[THE EXERCISE] Collect every line in the entries below that contains the string "size". Case counts.

# START OF MATERIAL

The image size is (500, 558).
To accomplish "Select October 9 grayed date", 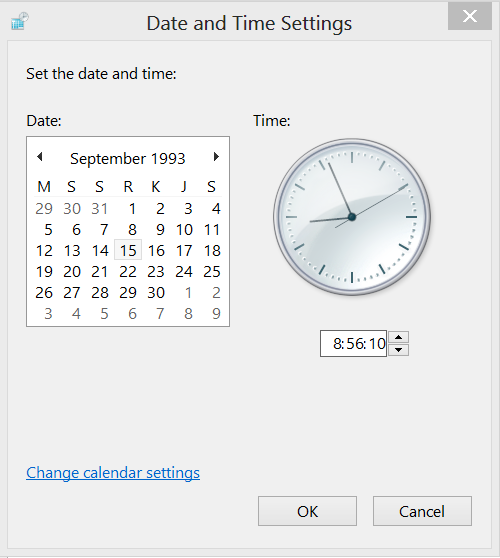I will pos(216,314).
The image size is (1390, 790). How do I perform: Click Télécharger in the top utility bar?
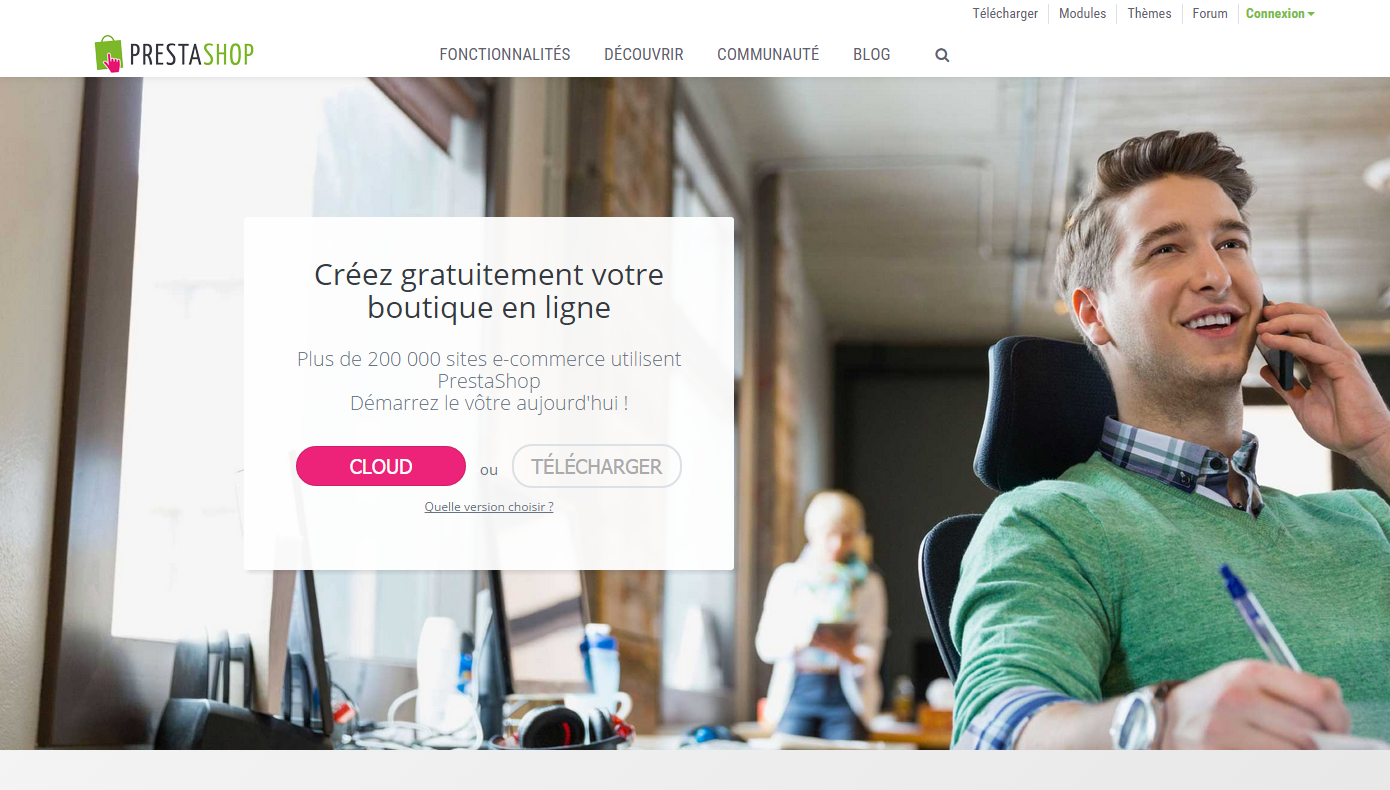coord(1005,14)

# END OF MATERIAL
# START OF MATERIAL

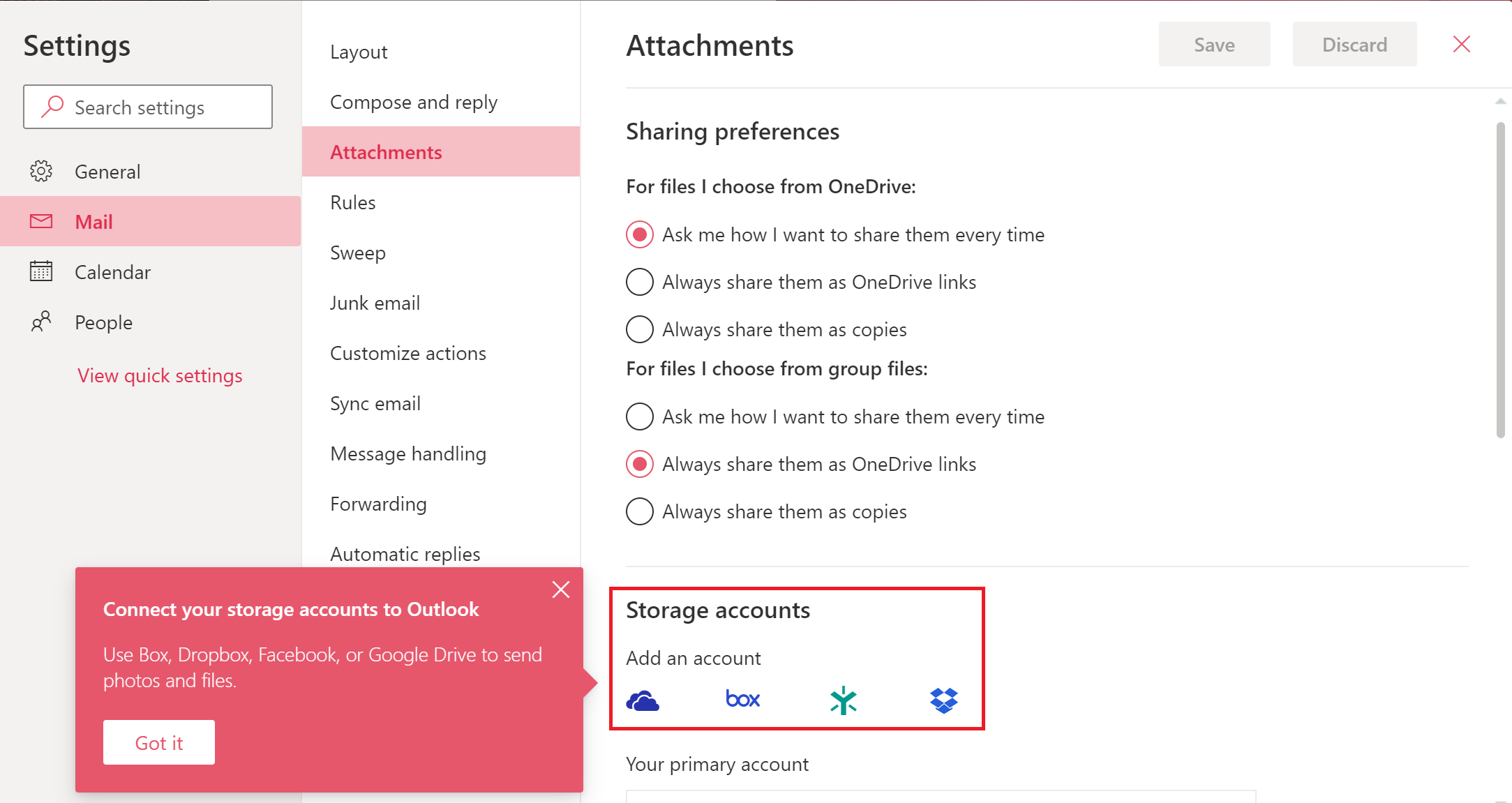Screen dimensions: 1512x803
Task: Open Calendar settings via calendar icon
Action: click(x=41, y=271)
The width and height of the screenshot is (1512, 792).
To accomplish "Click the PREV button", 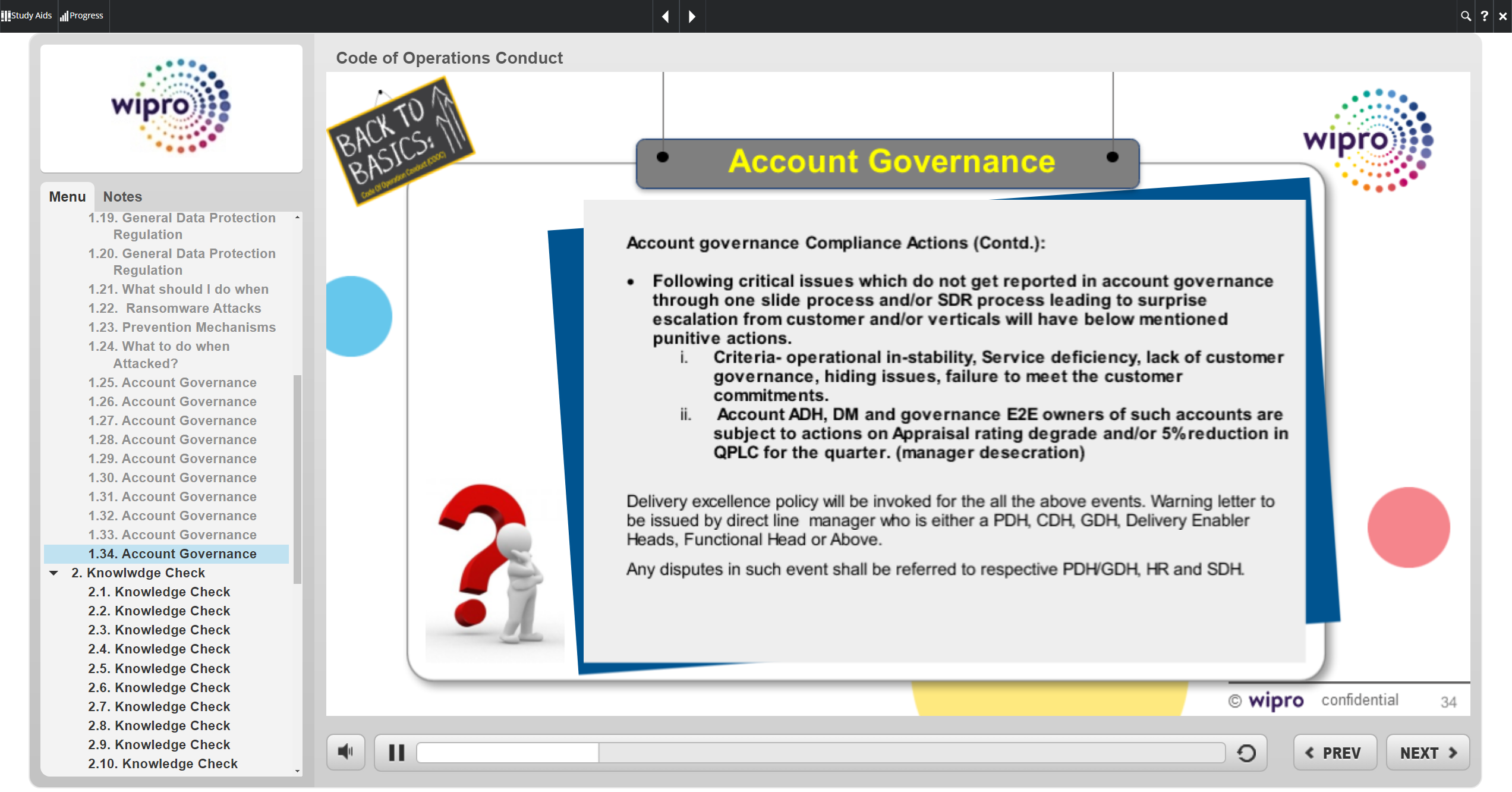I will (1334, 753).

# END OF MATERIAL

[TASK RESULT]
The image size is (500, 558).
The image size is (1390, 790). How do I perform: Click Télécharger in the top utility bar?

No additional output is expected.